При жизни великого поэта его судьба была ее судьбой; дальше ее собственная судьба становится частью посмертной судьбы Блока.
После окончания второй мировой войны на вечере, посвященном памяти Матери Марии в Париже, литературовед К. В. Мочульский рассказывал:
«1933 год… Поздно вечером идем с Матерью Марией к Дворцу Инвалидов, через эспланаду до Сены. Лунная ночь. Весна. Теплый ветер. Мать Мария говорит: „Когда я была девочкой, я убегала из дому и долго, до поздней ночи, бродила над морем. У нас в Анапе высокие откосы, густая трава, внизу скалы и прибой. Вы знаете наше Черноморское побережье? Как я его люблю! Осенью задует норд-ост, рвет волосы, свистит в ушах. Хорошо! Я и теперь больше всего люблю ветер. Помните у Блока:
…Мать Мария собирается снять дом в 48 комнат».
И она действительно его сняла — на улице Лурмель, 77.
Когда я был в Париже, то с горечью увидел, что сегодня этого дома нет; неужели он настолько одряхлел, что его надо было разрушить и поставить эту уродливую коробку с уныло сияющими витринами хозяйственных магазинов?
В этом доме в довоенные годы, собрав по Парижу деньги, она устроила убежище для сотен голодных, бездомных, туберкулезных… Она их кормила, одевала, лечила, устраивала на работу.
Это была странная монахиня, постоянно конфликтовавшая с официальной церковью. Она умела столярничать, плотничать, малярничать, шить, вышивать, писать иконы, мыть полы, стучать на машинке, стряпать, набивать тюфяки, доить коров, полоть огород. Она любила физический труд, ей были неприятны белоручки, она ненавидела комфорт — материальный и духовный, — могла по суткам не есть, не спать, отрицала усталость, любила опасность. Она вела жизнь не только суровую, но и деятельную: объезжала больницы, тюрьмы, сумасшедшие дома. Она сама мыла полы, красила стены на улице Лурмель, 77. И ей казалось, что и этого мало, что она должна отдавать себя людям еще больше, еще полнее. И только одна была у нее слабость — стихи: она писала их сама, читала часто Блока. «…Я всех забыл, кого любил, я сердце вьюгой закрутил».
Она ничего не забыла и, может быть, так мало спала потому, что много думала о России. А судьба била эту женщину безжалостно.
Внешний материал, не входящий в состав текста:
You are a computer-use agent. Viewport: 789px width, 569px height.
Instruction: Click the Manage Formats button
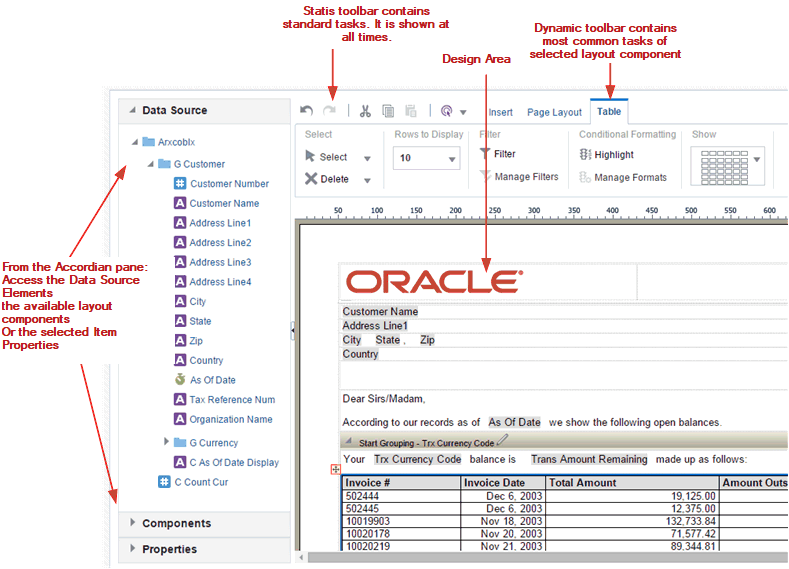click(630, 178)
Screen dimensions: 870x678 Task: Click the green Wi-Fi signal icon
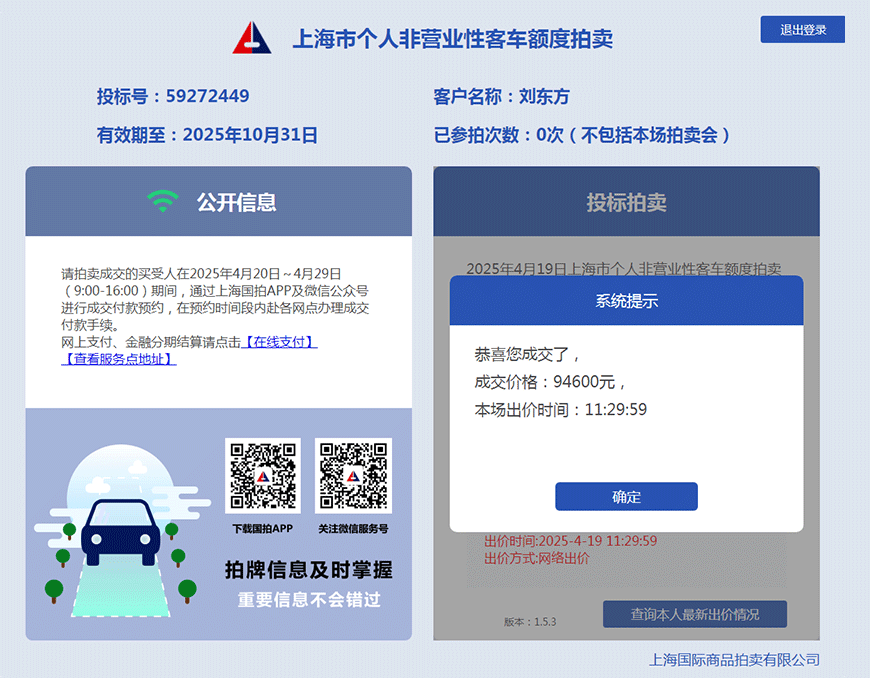[x=162, y=202]
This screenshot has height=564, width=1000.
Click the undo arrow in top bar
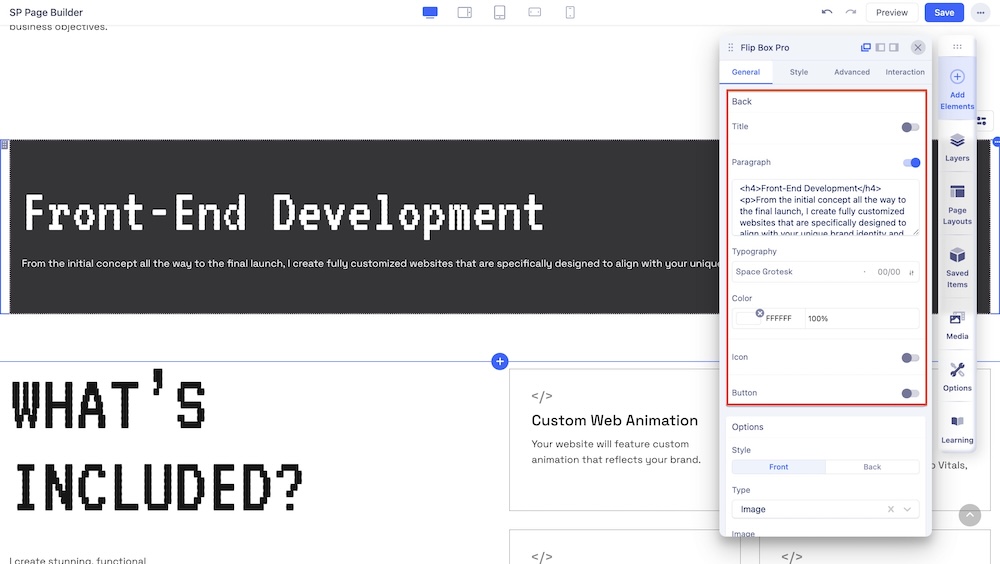[826, 12]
Летом 1935 года ее дочь Гаяна, убежденная коммунистка, не мыслившая себе жизни без России, вернулась на Родину; в этом ей помог Алексей Толстой, который в том году был в Париже на I Международном конгрессе писателей в защиту культуры. В Москве Гаяна умерла от дизентерии, меньше чем через два года.
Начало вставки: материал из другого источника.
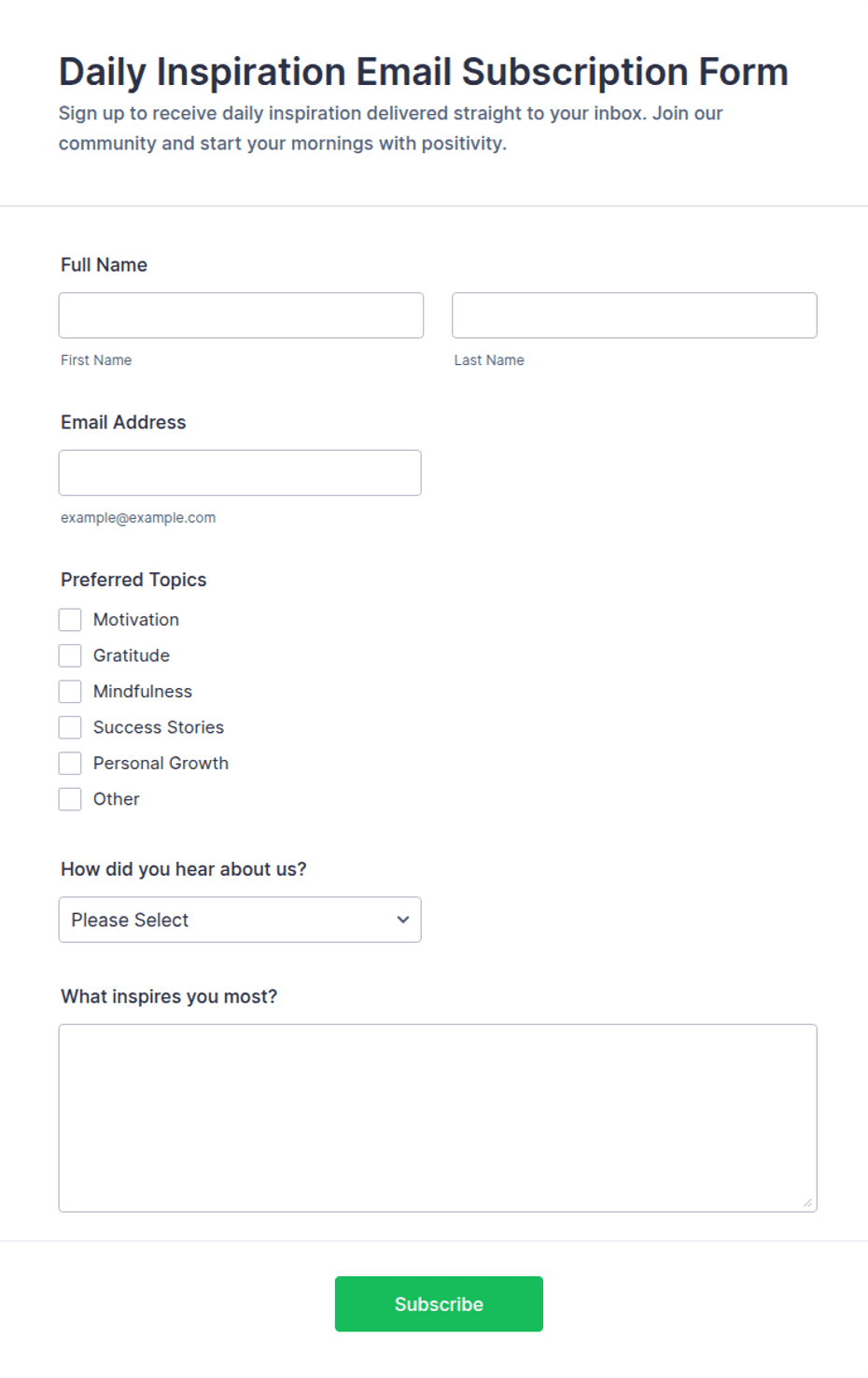Viewport: 868px width, 1378px height.
Task: Click the Motivation label text
Action: 136,620
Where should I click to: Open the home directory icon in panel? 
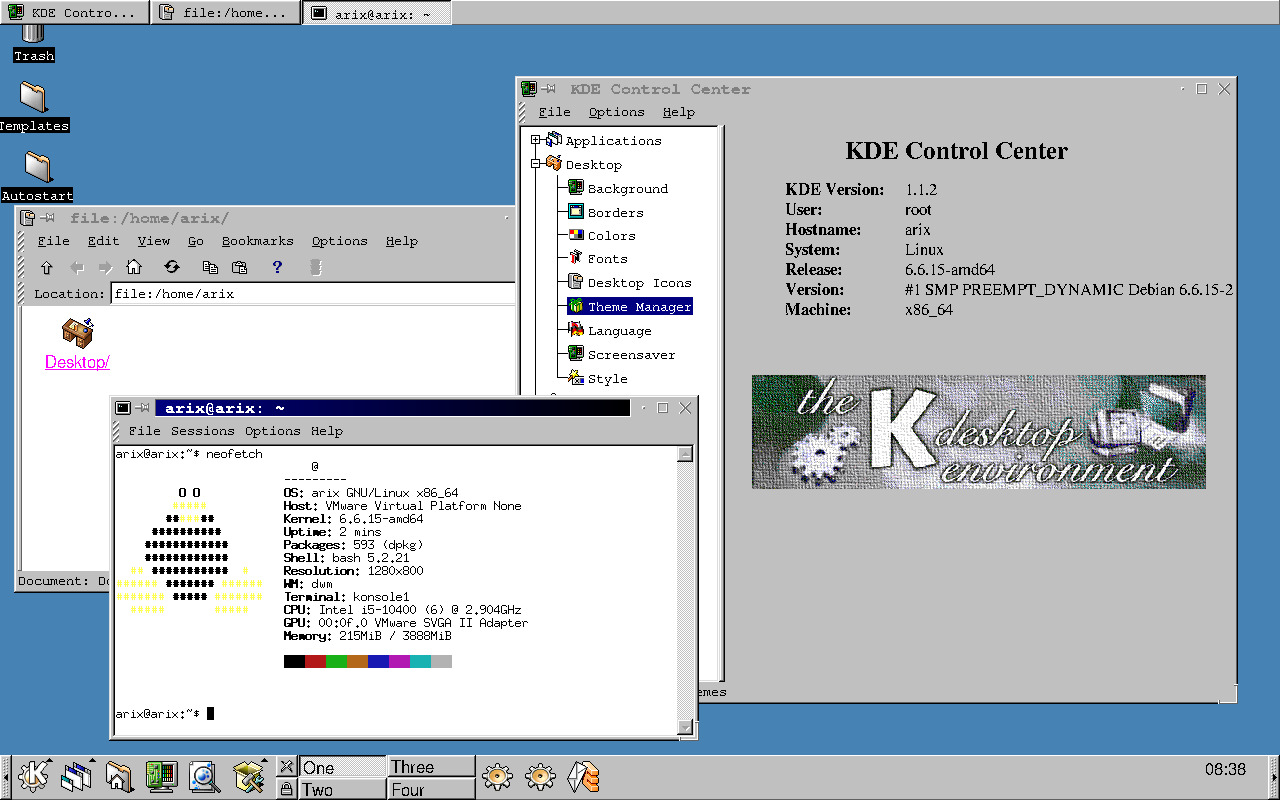pyautogui.click(x=119, y=775)
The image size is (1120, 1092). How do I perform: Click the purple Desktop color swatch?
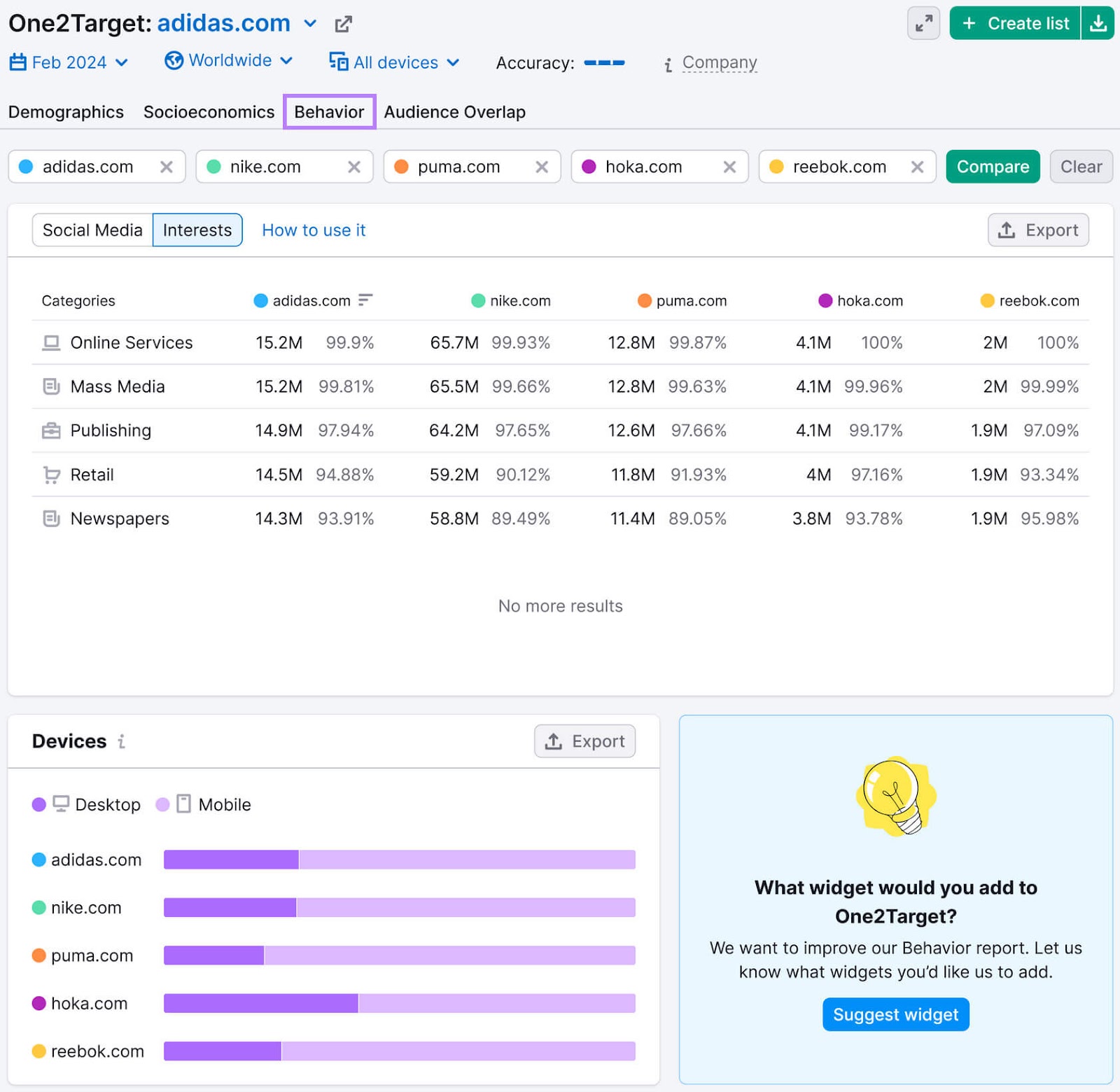point(39,804)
Из воспоминаний К. В. Мочульского:
1940-й год. 10 мая.
Немцы вторгаются в Бельгию и Голландию.
21 мая. Мать Мария спокойна: «Если немцы возьмут Париж, я останусь с моими несчастными. Куда мне их девать? А потом буду идти на Восток, пешком, с эшелонами, куда-нибудь. Уверяю вас, что мне лучше погибнуть в России, чем остаться в покоренном Париже. Я люблю Россию…»
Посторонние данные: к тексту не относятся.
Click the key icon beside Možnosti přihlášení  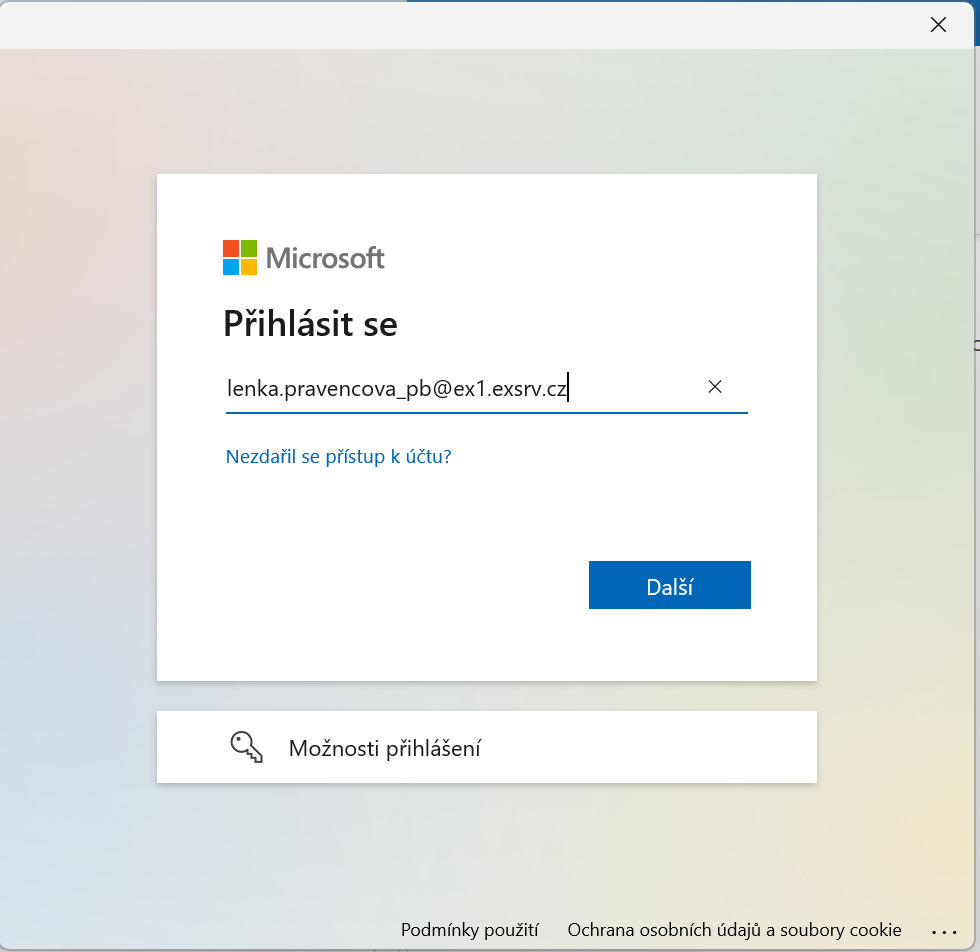pos(246,747)
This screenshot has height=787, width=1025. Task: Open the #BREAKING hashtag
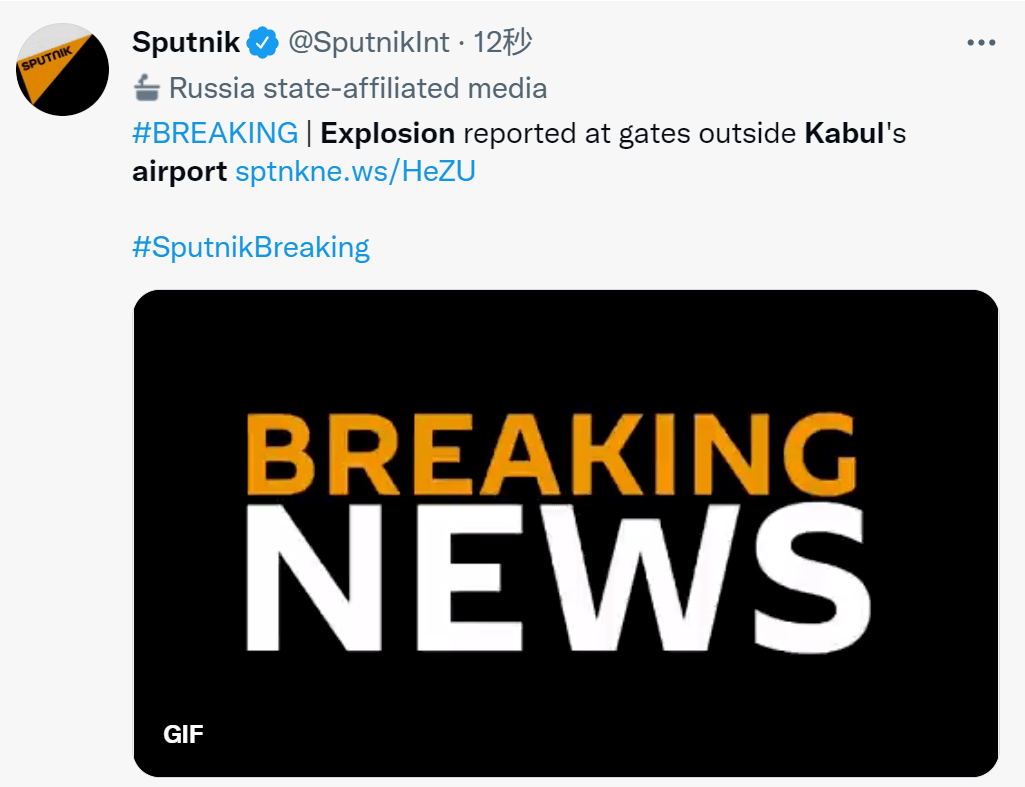215,132
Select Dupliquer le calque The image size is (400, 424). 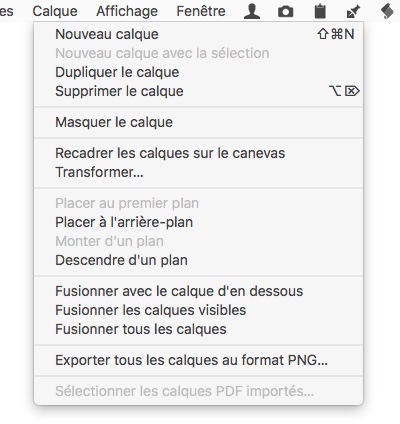tap(199, 72)
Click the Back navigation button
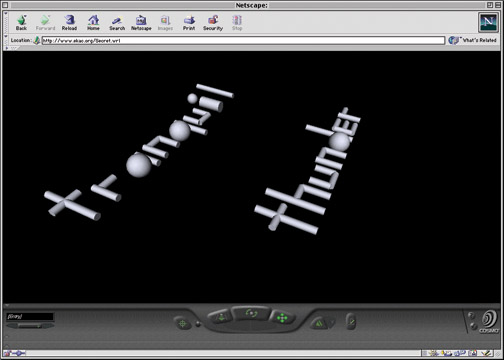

«…При первой возможности поеду в Россию, куда-нибудь на Волгу или в Сибирь. В Москве мне нужно пробыть только один день, пойти на кладбище, на могилу Гаяны. А потом где-нибудь в Сибири буду странствовать среди простых русских людей».
Конец августа. Мать Мария кормит голодающих, ездит на рынок и таскает на плечах тяжелые мешки с овощами. Рукав пыльной рясы разорван. На ногах стоптанные мужские башмаки…
Столовая на Лурмель объявлена муниципальной. В сарае Мать Мария устроила дешевый рынок. На заседаниях разговоры о ценах, запасах, картошке и капусте: «Будет голод, нужно спасать погибающих».
После нападения Гитлера на Советский Союз немецкая полиция арестовывает в Париже около тысячи эмигрантов из России и заключает их в лагерь в Компьене.
Лурмельский комитет становится важным центром антифашистской деятельности: он передает посылки, деньги, подложные документы заключенным, ловит по радио и распространяет советские новости.
В доме на Лурмель, 77, скрываются коммунисты, русские, евреи. В 1942 году в нем жили двое бежавших из плена советских солдат. Душой Лурмельского комитета была Мать Мария. В 1942 году она пишет драму «Солдаты», героями которой были коммунисты.
И все время рядом с ней Блок… Огромный архив Елизаветы Юрьевны, который берегла ее мать, умершая после войны в столетнем возрасте, до сих пор до конца не разобран. Но то, что удалось разобрать, говорит о постоянном обращении Кузьминой-Караваевой к Блоку, к его духовному миру, к его стихам, к тем мыслям, к тем состояниям души, которые рождались у нее при общении с великим поэтом.
Об этом же говорят и ее дела.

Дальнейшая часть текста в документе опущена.